KLEM: A Method for Predicting User Interaction Time and System Energy Consumption during Application Design
2007 11th IEEE International Symposium on Wearable Computers (2007)
Boston, MA, USA
Oct. 11, 2007 to Oct. 13, 2007
Lu Luo , School of Computer Science, Carnegie Mellon University, Pittsburgh, Pennsylvania 15213 USA, email@example.com
Daniel P. Siewiorek , School of Computer Science and Department of Electrical and Computer Engineering, Carnegie Mellon University, Pittsburgh, Pennsylvania 15213 USA, firstname.lastname@example.org
The impact of user interactions on the electric energy consumption of a portable computer system and on user efficiency is often not obtainable until after the software application is implemented and deployed on a specific hardware platform. In this paper, we present the Keystroke-Level Energy Model (KLEM), a method that can predict the user time and system energy consumption it will take to perform an interactive task at run time during the phase of application design. KLEM is based on the Keystroke-Level Model (KLM), a psychological theory of human cognitive and motor capabilities that can predict execution time for a skilled user.
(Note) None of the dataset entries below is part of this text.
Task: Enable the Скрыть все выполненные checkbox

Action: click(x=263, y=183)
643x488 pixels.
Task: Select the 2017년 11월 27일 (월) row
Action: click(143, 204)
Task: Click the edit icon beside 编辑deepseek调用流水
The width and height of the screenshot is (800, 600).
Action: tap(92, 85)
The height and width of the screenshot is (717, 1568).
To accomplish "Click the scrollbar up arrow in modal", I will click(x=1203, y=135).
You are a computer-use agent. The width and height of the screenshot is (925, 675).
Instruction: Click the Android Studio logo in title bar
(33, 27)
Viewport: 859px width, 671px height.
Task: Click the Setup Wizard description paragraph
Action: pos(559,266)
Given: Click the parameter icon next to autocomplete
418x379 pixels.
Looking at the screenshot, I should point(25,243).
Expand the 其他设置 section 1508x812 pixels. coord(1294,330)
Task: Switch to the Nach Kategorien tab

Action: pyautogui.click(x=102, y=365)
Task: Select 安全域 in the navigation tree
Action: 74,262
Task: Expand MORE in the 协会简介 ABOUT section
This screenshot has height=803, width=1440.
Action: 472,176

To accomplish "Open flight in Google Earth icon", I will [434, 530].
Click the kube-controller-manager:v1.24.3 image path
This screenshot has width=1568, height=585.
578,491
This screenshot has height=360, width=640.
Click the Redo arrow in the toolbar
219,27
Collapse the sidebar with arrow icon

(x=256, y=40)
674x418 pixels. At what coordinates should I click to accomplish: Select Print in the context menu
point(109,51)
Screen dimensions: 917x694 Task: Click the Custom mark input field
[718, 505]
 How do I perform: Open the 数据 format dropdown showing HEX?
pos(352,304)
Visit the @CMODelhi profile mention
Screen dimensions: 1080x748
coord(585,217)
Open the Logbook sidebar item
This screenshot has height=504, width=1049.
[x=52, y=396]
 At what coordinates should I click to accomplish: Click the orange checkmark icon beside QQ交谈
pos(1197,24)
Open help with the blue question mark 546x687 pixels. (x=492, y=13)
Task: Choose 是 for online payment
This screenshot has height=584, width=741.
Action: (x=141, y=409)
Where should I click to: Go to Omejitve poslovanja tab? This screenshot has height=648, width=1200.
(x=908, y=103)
We first create a design storyboard and define a set of tasks whose KLMs are to be constructed. We then construct KLEM of each task by correlating system activities to the user actions modeled in the corresponding KLM. We obtain the energy profiles of system activities from running a set of user interaction benchmarks on the target hardware platform. To verify KLEM, we conducted a user study of 10 participants on executing an information query task using eight different methods. The user time and system energy of the participants were measured on two popular handheld platforms: a Windows Mobile iPaq and a Palm OS Tungsten. Our experimental results show that KLEM has an average prediction error of 5.6% and 8.8% on user time, and 4.4% and 8.4% on energy consumption on the two platforms, respectively.
L. Luo and D. P. Siewiorek, "KLEM: A Method for Predicting User Interaction Time and System Energy Consumption during Application Design," 2007 11th IEEE International Symposium on Wearable Computers(ISWC), Boston, MA, USA, 2007, pp. 1-8.